Halloumi Cheese: Sweet, Savory, and Pac-Man Shaped
Holly Huitt No ooey-goo-ing with Halloumi
If Halloumi was single and it had an online dating profile, it would probably say, "Hi, I'm a cheese from Cyprus. My friends describe me as salty, crispy, chewy, and squeaky."
And it'd be true: Halloumi is all of those delightful things, which is lucky because it isn't exactly pretty. Typically packaged in shrink wrap and slapped with a text-heavy label ("The Grilling Cheese of Cyprus!" or "The taste of tradition!"), it looks more like a misshapen block of tofu than an exotic imported cheese.
You should know, before you get all judgmental, that Halloumi is actually a heavily regulated cheese, required to meet standards and certifications much like its fancy French friends. Nonetheless, you'll find it at hanging out in the fluorescent harshness of the milk and yogurt section of your local cheese shop, not the posh, temperature-controlled display case where those little turds of ash-covered goat cheese luxuriate.

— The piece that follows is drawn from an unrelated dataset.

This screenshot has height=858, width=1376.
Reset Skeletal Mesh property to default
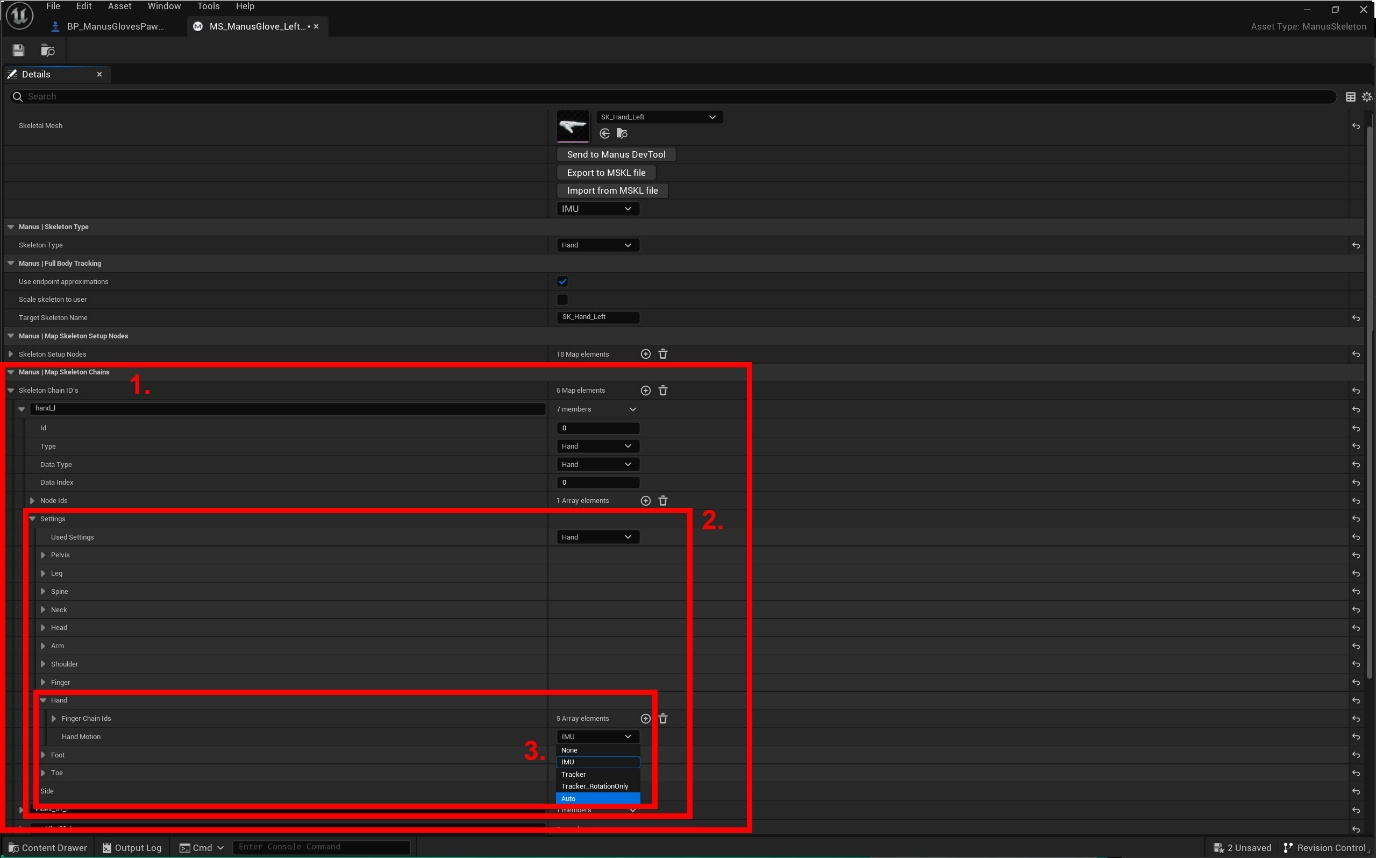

Yeah, it's hard being Halloumi. But not that hard, because it happens to be both delicious and really fun to cook. Yes, you're going to cook this cheese. Throw a little olive oil in a skillet, toss a few slabs of cheese in, and within seconds the pure white surface of the Halloumi turns a deep, marbled brown, much the way tofu will if you compress it, drain it, slice it, and leave it in screaming hot oil for a million years.

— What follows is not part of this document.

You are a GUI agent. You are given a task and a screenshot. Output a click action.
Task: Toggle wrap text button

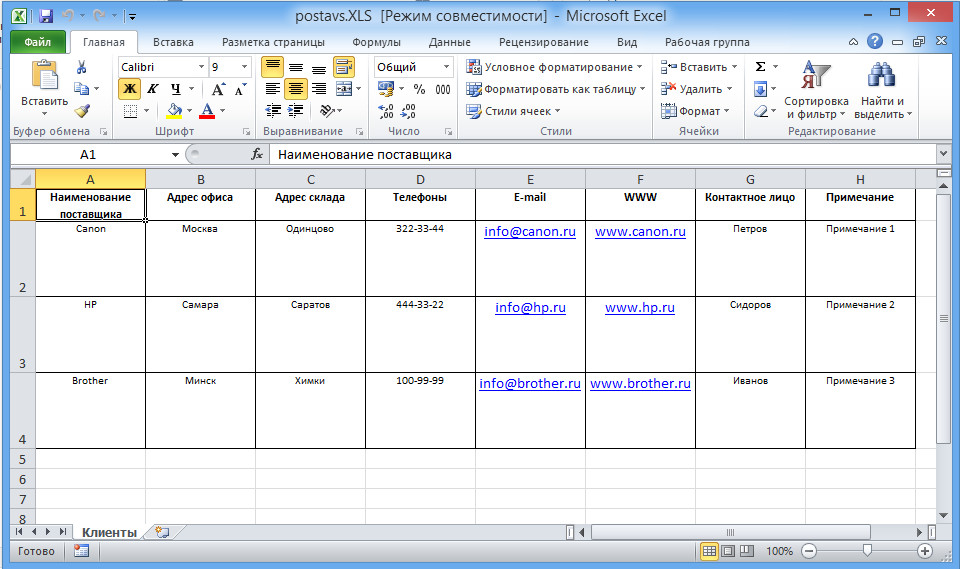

Thanks to a freakishly high melting point, Halloumi's weird Pac-Man-shaped pieces will soften and get a little bulbous, but there will be no bubbling, no sticking, no ooey-goo-ing. It's pretty fascinating to watch, so don't feel bad if you have a little bit of a science nerd geek-out and gush a little. Repeating "This is so cool!" over and over is totally acceptable.
But probably the best thing about Halloumi is that it goes both ways: sweet and savory. Because it's so salty (like it took a long bath in ocean water), it can hold its own against all kinds of strong flavors. Try drizzling your newly transformed slabs with honey and serve them with wedges of watermelon, or drench them in lemon juice and pile them on top of buttery toast. Whichever way you swing, you should always take the time to shred a few mint leaves and sprinkle them over the top.
Oh, and one more thing: You're definitely going to eat the entire block of cheese, all by yourself. This is not the time for politeness or manners or second dates. You and Halloumi are going all the way.